(Data extracts)

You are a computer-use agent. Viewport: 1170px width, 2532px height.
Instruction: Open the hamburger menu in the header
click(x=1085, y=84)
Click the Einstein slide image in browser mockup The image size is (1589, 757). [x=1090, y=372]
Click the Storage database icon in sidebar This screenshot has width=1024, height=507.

(End Data extracts)

* _Activity_:
Return the material in full. Each line must match.

* _Answer below_:
You are a computer-use agent. Viewport: 1170px width, 2532px height.
Instruction: Open the hamburger menu in the header
click(x=1085, y=84)
Click the Einstein slide image in browser mockup The image size is (1589, 757). [x=1090, y=372]
Click the Storage database icon in sidebar This screenshot has width=1024, height=507.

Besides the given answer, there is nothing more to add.